Mireault v. State Bd. of Ret., CR-17-168, 2025 WL 1675985(Contributory Ret. App. Bd. Apr. 28, 2025); G.L. c. 32, § 94. The only element at issue is the last one: whether there is competent evidence to rebut the presumption. I find there is.

Here, a majority of the medical panelists explained the Petitioner’s condition was congenital, not acquired—and specifically not acquired by his work as a police officer. That means there is competent evidence that he did not develop his incapacity-inducing heart condition in the line of duty. The Petitioner happens to also have a diagnosis of hypertension. And, as the majority panelists observed, hypertension is something that can develop because of the physical and emotional stress of one’s job. But hypertension is not the diagnosis the doctors say caused his incapacity; rather, it is his bicuspid aortic valve.

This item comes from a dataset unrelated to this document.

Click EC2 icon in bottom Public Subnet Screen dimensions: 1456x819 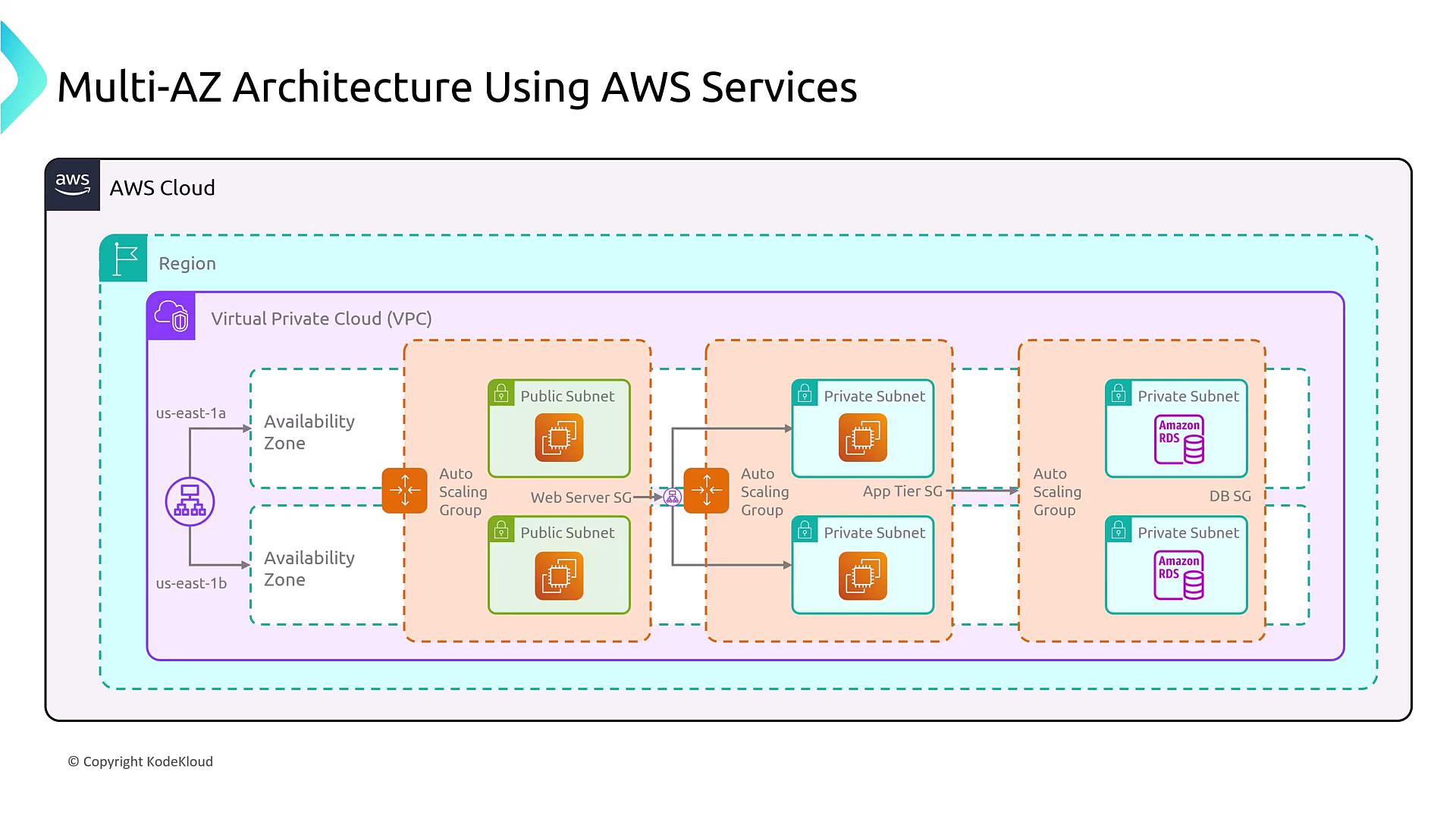559,576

He was born with a bicuspid aortic valve and nothing about his job duties changed how it later impacted his physical health.

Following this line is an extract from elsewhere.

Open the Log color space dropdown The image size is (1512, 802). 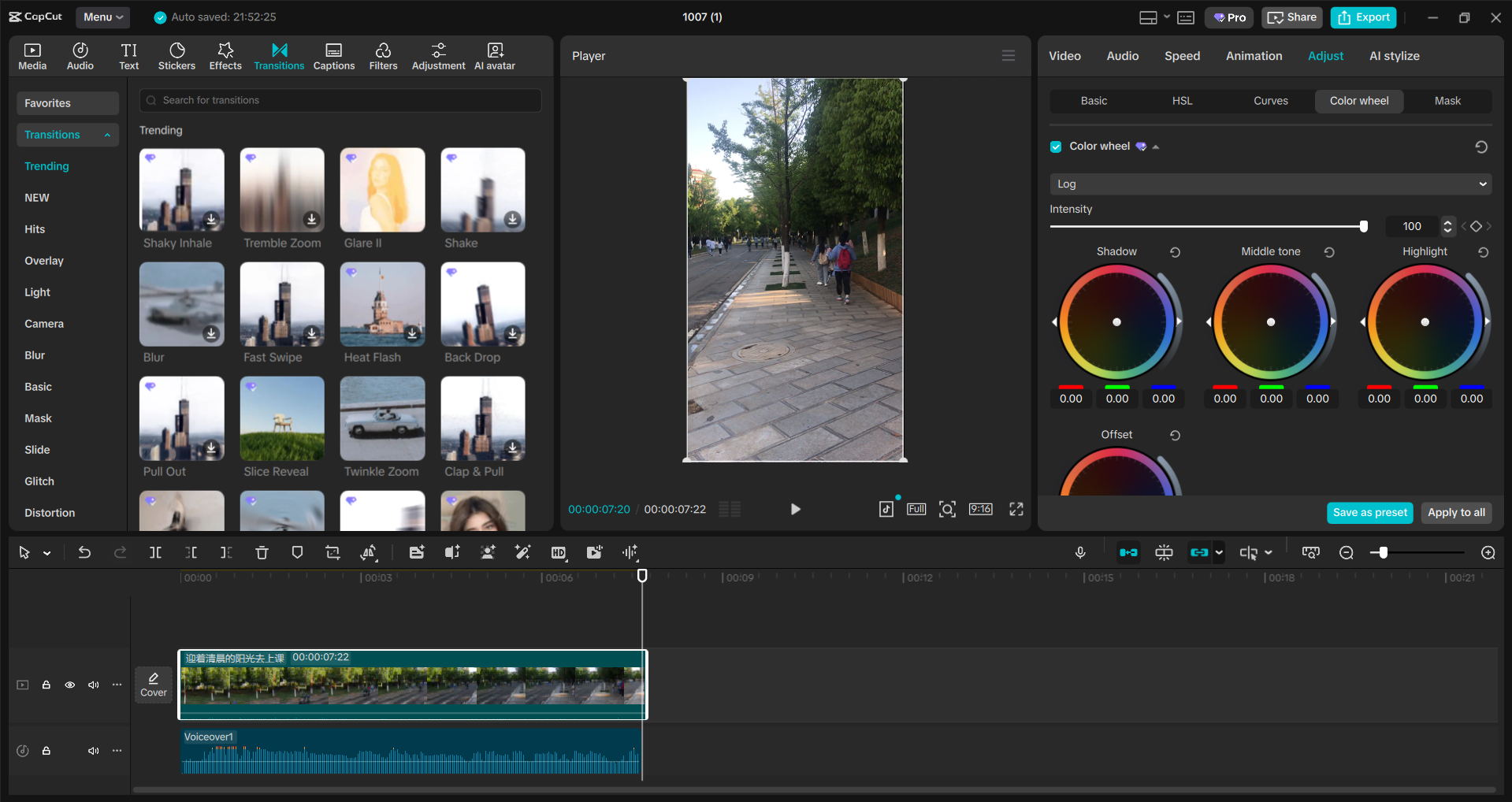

Indeed, he carried a diagnosis of hypertension while an active member of the police force and was always able to perform his duties. After an AFib episode in 2013, he returned to work without restrictions a few days later. And from that point until his episode in 2021, he worked without restrictions, fulfilling all his duties. Thus, his hypertension did not limit him professionally in any way, even if it required medication and caused some symptoms over the years.

This case is similar to the Mireault case cited above. Mr. Mireault was a correctional officer who cleared his pre-employment physical. While a correction officer, a pre-operative examination revealed a congenital condition. Over the next 20 years, this led to various medical therapies, medications, and procedures, including the implantation of a defibrillator. He later experienced a cardiac episode at work on account of this condition and had to stop working. The State Board denied his application under the Heart Law presumption and CRAB affirmed: the majority panel’s opinion that the Petitioner had a congenital condition “serves as competent evidence to demonstrate that the incapacity was not the result of” the Petitioner’s employment. Mireault, supra. “In the absence of evidence that the majority medical panel lacked pertinent facts or applied an erroneous standard, its certification bars [the Petitioner] from receiving accidental disability retirement pursuant to G.L. c. 32, § 94.” Id.

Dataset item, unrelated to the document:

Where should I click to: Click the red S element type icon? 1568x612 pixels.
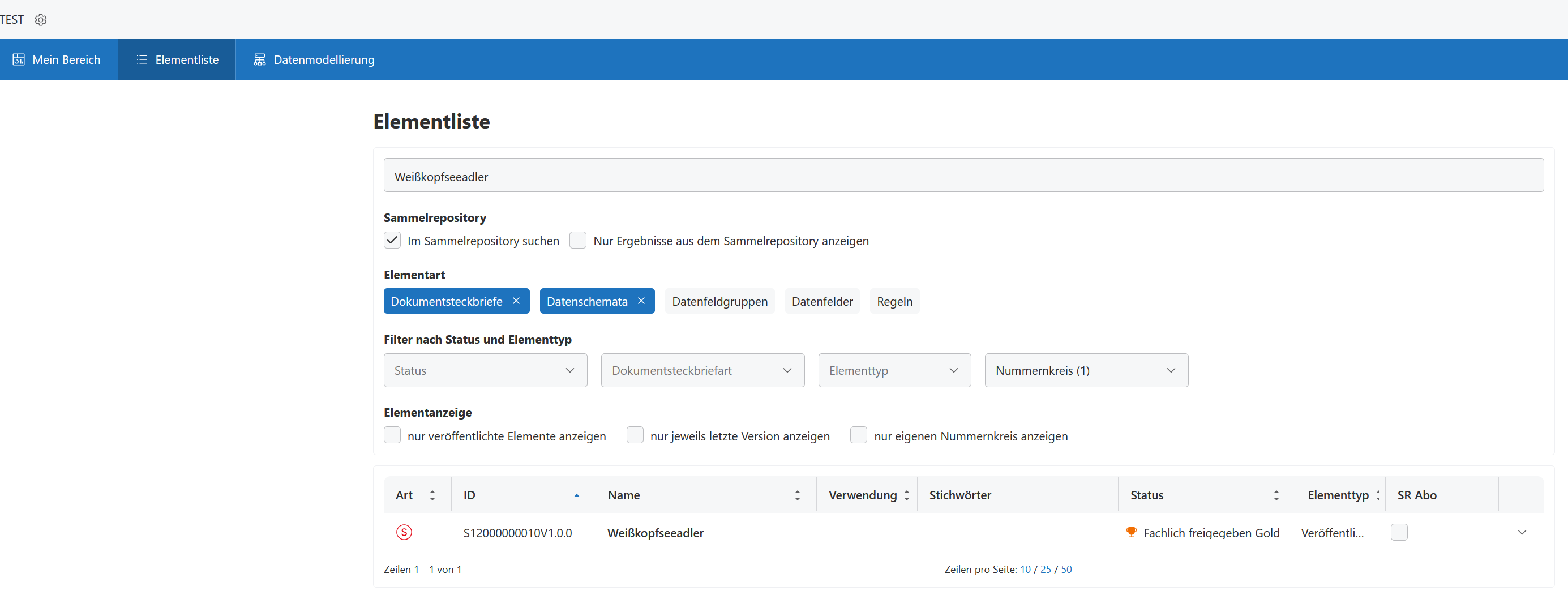(404, 532)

Here, the Petitioner does not dispute the panel’s integrity. Instead, he argues the two doctors are simply mistaken about his condition and that Dr. Schonwald (and his treating doctor) have the better explanation. But at this stage, it is not enough to disagree with the doctors and argue they may be wrong. He needs to show some mistake in the process or some fact which the doctors missed. Mireault, supra. He has not met that burden here. 

Other than disagreeing with the doctors’ conclusion, the only other argument the Petitioner makes is that the Board did not have his medical records regarding his ablation procedure from September 2023. But even if the Board had these records, it would not have made a difference. What matters is whether the medical panelists were aware of this procedure. They were. All three doctors noted the procedure in their reports and incorporated it into their analysis. Moreover, it is not clear how this procedure helps the Petitioner’s argument. No doctor disputes he is permanently disabled, so the procedure does not change that analysis. And the procedure treated his repeated AFib, which is not the condition the majority panelists said was disabling anyway.

Conclusion

The Board’s decision denying the Petitioner’s application for accidental disability retirement is affirmed.

Division of Administrative Law Appeals

Date:   November 21, 2025                
 

Eric Tennen
__________________________________
Eric Tennen
Administrative Magistrate

Downloads

[1]           The medical records in evidence pre-dated this procedure. That is why I allowed the Board time to see if it could locate them. It turns out the Board did not have them because the procedure took place after the Board had already gathered the medical records to forward to the medical panel.